His mother was always impatient to move on from Bombay to the place she missed most of all: Indore, her home town, which Mehran always mentioned last because it remained, to him, at least, if not to all of his siblings, the most important. There, the passage to another time was complete, but this, rather than calendar time, was the time of fiction, though Mehran only recognised this in his thirties when he became a voracious reader of classic Urdu novels. To them as children, it was a story that they were living rather than reading, but also writing to read later, as if it were a diary, when they were back at home.

Their grandparents’ two-storey house, with its red-tiled porch and terraced roof, and its inner courtyard which was the centre of much of their activity, stood in a vast garden of mango, guava and lime trees. There was a well by the outer wall, shadowed by the tallest tree Mehran had ever seen – a eucalyptus. (His mother remembered his grandmother strolling there, telling her beads by the jasmine bushes.)

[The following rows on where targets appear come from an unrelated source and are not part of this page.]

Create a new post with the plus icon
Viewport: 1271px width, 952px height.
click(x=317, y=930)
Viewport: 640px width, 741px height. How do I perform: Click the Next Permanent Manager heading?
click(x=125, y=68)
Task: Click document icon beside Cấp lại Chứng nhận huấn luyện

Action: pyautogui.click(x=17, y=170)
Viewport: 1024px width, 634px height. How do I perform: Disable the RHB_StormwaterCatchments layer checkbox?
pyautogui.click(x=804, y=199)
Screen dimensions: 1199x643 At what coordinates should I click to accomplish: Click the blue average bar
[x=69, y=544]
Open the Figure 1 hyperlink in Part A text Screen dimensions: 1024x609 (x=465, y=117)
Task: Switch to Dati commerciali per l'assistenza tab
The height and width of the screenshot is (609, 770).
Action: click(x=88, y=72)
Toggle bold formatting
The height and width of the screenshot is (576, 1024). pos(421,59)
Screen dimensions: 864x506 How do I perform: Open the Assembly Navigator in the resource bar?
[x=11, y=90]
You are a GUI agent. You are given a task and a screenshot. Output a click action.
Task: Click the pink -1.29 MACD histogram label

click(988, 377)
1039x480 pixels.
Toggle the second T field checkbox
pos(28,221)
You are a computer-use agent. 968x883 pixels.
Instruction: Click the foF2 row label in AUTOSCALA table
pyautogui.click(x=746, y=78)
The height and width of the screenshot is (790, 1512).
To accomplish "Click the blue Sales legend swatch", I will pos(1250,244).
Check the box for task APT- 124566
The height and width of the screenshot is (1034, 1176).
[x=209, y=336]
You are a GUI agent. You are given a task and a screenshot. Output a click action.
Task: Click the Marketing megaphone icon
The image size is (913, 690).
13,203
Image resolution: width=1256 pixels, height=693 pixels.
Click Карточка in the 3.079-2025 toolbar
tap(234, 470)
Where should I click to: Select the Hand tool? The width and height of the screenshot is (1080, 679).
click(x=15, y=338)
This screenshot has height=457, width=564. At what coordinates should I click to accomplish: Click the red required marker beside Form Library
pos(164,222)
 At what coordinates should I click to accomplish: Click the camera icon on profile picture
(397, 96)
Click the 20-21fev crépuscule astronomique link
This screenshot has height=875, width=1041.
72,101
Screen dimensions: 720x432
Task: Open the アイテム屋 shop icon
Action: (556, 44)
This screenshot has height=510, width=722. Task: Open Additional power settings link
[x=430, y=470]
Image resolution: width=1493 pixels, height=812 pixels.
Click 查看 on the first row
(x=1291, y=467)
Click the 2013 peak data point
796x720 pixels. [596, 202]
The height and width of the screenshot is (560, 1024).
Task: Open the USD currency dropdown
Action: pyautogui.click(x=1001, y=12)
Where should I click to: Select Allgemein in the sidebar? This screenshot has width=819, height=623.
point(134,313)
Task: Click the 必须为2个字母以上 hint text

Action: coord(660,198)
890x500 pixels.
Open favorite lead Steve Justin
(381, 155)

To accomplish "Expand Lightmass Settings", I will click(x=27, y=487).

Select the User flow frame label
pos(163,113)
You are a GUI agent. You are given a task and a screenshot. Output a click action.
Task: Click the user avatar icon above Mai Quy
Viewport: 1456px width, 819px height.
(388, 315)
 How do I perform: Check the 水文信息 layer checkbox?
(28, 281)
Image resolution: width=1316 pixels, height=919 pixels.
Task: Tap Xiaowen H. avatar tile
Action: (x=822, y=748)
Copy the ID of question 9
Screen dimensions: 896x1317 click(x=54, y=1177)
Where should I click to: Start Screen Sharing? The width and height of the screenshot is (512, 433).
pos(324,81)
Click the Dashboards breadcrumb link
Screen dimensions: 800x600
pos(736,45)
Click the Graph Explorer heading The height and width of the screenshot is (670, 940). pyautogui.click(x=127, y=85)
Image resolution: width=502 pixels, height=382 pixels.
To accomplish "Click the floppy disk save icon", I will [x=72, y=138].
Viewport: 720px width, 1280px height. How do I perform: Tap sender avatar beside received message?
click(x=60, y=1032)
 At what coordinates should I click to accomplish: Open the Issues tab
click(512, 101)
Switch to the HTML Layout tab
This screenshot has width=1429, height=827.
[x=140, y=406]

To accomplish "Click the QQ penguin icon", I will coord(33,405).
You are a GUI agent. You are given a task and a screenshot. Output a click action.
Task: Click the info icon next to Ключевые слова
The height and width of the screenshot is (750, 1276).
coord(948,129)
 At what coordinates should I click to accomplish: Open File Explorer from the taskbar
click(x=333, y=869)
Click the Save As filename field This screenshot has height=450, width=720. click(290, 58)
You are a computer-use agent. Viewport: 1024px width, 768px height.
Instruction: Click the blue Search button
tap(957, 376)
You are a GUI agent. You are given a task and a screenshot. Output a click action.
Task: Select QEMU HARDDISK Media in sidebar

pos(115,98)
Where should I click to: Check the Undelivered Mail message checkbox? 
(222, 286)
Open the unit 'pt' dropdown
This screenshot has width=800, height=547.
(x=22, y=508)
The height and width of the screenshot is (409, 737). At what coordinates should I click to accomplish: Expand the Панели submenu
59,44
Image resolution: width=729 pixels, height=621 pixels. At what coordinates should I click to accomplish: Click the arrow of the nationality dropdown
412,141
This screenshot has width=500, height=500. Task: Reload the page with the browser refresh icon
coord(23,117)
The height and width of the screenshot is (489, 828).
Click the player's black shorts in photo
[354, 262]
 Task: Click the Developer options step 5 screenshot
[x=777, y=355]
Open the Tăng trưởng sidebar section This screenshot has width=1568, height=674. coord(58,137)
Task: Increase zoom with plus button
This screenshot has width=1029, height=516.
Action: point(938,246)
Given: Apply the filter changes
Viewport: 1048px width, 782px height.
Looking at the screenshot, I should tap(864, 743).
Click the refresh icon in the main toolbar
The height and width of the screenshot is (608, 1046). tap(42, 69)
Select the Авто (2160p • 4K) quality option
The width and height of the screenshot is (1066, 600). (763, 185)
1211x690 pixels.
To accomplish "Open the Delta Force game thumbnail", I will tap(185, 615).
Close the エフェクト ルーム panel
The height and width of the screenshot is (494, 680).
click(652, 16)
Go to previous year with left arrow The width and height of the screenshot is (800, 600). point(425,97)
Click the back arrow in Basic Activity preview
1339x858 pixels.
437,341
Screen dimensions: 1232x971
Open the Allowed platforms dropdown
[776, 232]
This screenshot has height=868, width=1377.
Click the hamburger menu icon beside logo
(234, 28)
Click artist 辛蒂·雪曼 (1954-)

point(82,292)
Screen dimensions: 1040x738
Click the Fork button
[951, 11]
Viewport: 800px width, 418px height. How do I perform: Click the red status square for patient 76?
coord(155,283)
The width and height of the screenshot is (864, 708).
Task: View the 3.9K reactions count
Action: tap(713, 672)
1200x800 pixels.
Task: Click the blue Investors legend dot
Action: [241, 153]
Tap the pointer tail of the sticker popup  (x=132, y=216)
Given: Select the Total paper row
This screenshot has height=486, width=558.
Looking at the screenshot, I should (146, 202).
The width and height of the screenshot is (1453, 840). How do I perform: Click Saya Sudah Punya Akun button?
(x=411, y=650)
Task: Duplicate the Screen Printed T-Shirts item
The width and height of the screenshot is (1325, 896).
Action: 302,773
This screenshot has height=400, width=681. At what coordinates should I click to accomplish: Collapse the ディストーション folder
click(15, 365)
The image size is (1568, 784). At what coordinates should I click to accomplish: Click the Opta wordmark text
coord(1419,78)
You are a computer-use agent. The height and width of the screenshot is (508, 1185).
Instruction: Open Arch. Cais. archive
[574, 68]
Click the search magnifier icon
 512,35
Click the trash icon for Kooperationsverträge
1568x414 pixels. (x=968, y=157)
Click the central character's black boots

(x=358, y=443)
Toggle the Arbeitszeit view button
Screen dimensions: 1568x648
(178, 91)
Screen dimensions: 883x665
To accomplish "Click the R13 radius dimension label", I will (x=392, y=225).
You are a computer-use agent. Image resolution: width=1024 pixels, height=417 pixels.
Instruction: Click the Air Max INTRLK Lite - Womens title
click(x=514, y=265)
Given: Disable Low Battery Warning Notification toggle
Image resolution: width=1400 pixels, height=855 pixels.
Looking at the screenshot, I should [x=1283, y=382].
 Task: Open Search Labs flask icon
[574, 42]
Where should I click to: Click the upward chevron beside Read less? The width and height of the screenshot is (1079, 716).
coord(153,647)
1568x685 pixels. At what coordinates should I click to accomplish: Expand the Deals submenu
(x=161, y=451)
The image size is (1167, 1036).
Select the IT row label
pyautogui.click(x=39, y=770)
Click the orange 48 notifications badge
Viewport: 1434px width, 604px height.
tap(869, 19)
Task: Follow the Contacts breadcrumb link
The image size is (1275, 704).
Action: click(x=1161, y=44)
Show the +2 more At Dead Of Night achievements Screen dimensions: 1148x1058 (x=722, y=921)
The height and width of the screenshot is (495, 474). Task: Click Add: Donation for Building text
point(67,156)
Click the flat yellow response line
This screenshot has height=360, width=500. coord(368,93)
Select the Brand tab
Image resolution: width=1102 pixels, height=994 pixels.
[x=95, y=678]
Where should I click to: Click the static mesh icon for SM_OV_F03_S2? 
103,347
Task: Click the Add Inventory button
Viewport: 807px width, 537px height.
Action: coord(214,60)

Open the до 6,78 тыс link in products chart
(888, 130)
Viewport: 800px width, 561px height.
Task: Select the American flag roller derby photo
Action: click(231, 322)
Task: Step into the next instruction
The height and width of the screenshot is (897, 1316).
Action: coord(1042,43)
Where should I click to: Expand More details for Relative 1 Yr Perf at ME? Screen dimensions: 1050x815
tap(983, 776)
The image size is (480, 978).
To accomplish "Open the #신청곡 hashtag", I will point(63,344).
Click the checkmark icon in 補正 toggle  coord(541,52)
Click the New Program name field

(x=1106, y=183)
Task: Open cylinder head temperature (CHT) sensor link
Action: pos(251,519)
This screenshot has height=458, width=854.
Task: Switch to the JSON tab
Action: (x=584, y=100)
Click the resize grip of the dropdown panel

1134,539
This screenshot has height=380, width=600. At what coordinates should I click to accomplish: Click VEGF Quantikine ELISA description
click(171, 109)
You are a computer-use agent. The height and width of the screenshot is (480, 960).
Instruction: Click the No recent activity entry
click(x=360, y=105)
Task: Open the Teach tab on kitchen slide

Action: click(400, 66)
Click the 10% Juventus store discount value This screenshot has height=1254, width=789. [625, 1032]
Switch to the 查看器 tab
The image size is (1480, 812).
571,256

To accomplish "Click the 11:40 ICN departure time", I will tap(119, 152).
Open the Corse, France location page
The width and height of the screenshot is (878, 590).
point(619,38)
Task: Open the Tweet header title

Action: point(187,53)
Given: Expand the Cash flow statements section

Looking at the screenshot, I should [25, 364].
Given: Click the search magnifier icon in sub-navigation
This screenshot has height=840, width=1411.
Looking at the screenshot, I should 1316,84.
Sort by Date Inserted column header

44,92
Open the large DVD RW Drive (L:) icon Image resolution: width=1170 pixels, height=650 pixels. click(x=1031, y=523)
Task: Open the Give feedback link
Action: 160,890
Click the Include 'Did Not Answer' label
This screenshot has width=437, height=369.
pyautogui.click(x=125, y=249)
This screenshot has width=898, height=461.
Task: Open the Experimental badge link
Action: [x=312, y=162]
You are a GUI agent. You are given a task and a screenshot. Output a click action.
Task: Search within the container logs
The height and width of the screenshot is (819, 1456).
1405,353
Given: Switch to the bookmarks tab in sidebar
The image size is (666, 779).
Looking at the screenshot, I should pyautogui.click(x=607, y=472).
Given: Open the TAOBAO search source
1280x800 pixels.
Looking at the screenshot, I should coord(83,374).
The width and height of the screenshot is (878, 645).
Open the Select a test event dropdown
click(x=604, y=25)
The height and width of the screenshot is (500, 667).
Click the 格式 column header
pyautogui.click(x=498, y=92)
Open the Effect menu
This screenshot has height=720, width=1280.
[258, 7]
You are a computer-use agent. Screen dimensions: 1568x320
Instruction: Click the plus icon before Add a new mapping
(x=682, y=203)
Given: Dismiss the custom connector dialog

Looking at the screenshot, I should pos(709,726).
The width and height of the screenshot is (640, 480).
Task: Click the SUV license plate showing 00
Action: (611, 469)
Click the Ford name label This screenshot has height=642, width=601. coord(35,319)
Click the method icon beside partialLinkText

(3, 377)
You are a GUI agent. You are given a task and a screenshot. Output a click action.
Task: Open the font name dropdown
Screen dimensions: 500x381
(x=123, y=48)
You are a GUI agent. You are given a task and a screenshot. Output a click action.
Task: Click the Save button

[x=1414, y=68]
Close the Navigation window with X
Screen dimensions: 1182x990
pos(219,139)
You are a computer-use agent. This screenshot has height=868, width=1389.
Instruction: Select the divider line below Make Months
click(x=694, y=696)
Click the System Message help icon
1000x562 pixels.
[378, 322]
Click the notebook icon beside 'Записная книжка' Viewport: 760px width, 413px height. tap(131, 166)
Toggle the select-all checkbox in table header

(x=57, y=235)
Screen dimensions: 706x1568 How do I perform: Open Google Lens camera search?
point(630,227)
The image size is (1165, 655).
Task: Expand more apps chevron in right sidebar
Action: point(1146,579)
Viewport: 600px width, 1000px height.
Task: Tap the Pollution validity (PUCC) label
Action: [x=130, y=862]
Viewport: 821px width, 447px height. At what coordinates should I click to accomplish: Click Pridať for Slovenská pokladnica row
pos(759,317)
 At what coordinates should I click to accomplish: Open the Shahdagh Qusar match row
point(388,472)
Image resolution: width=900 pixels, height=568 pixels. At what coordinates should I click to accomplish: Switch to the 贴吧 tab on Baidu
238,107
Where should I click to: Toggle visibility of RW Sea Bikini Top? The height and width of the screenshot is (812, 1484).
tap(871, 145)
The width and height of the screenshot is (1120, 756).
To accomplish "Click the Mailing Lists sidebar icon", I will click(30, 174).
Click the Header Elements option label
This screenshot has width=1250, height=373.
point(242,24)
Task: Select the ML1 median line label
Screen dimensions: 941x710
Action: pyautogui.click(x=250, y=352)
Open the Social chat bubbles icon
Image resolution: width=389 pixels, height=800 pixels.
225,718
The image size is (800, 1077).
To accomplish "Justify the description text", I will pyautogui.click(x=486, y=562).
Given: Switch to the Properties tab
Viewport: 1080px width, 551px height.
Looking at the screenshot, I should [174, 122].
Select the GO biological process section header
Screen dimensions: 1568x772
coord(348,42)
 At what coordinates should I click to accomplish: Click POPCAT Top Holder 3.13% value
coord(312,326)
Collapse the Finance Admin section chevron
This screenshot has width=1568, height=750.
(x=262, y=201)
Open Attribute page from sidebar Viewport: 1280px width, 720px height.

Mehran’s grandfather, the patriarch, had his domain on the ground floor, which was at once drawing room, study and library, where books from east and west sat side by side: Annals and Antiquities of Rajputana next to Hawthorne, Fitzgerald’s Khayyam elbowing Plutarch and an Urdu translation of Firdausi. He also had a room upstairs, overlooking the garden, in which he spent time until an operation left him – that man who had walked several miles a day – unable to walk without great effort. His den was the central room in the front wing of the ground floor, which led into the garden.